REQUIREMENT:
Copy nothing but the lines below running from the line containing "This screenshot has height=1236, width=642." through the line containing "Select the per", both end lines included.

SUPPLIED DATA:
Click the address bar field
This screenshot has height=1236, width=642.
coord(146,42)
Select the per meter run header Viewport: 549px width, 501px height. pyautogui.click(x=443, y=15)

==

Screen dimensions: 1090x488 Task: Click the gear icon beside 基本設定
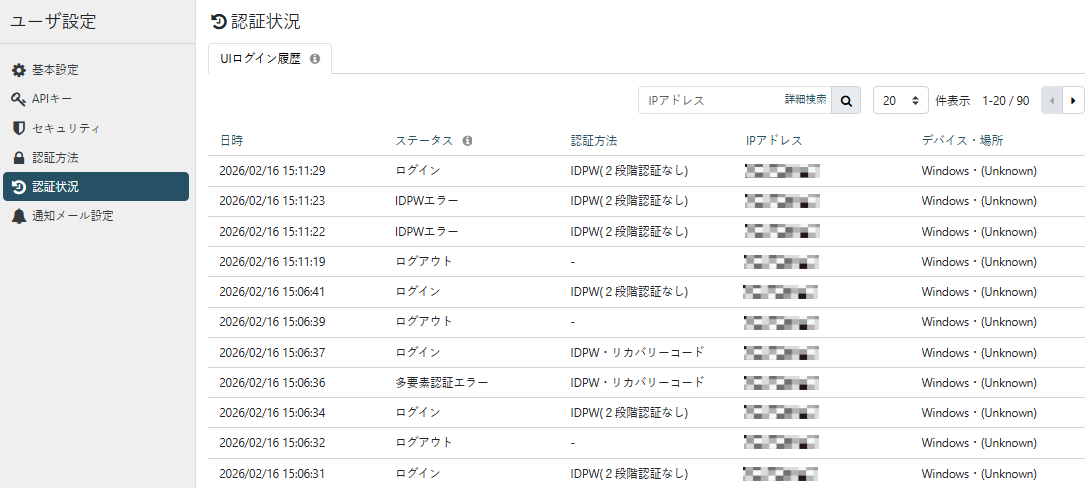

--

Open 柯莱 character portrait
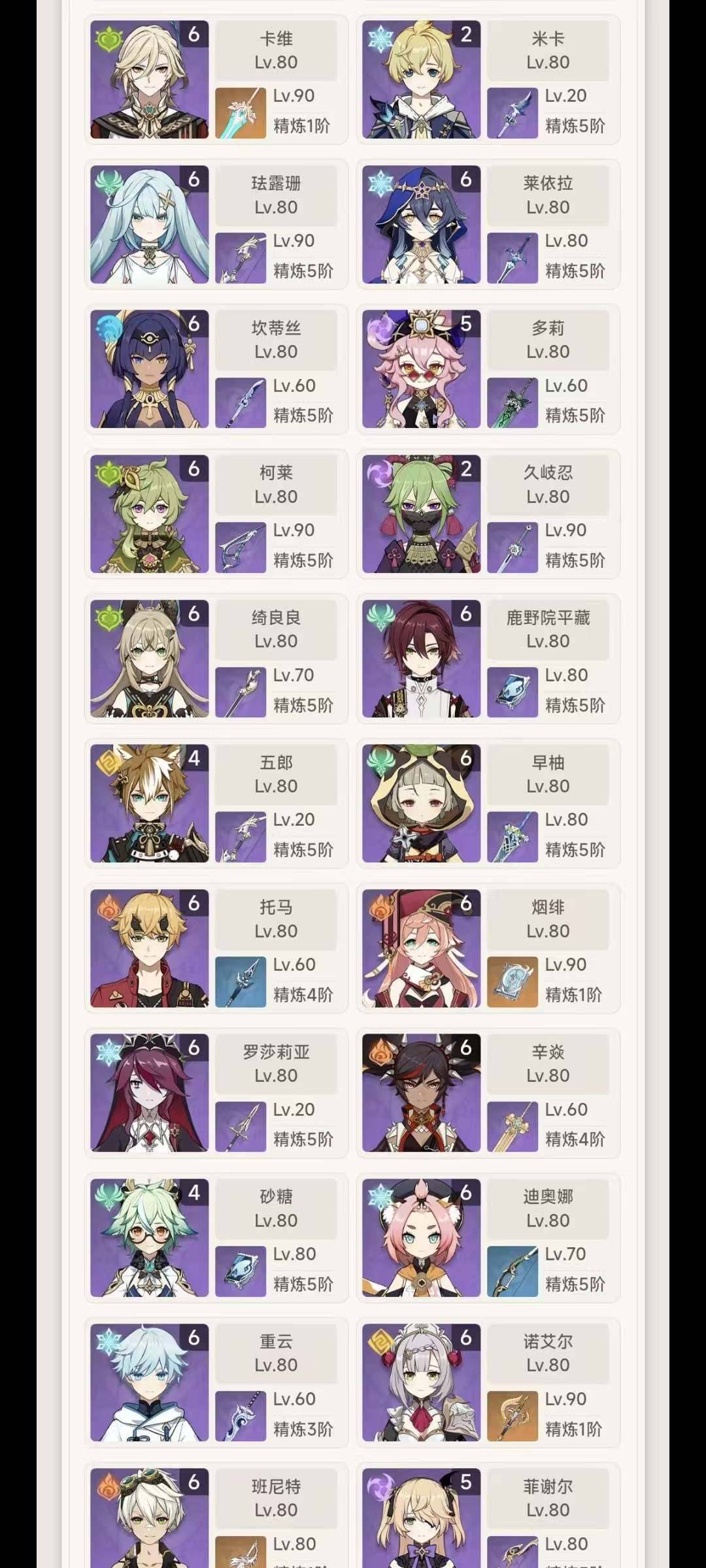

RESPONSE AREA:
This screenshot has height=1236, width=642.
coord(146,42)
Select the per meter run header Viewport: 549px width, 501px height. pyautogui.click(x=443, y=15)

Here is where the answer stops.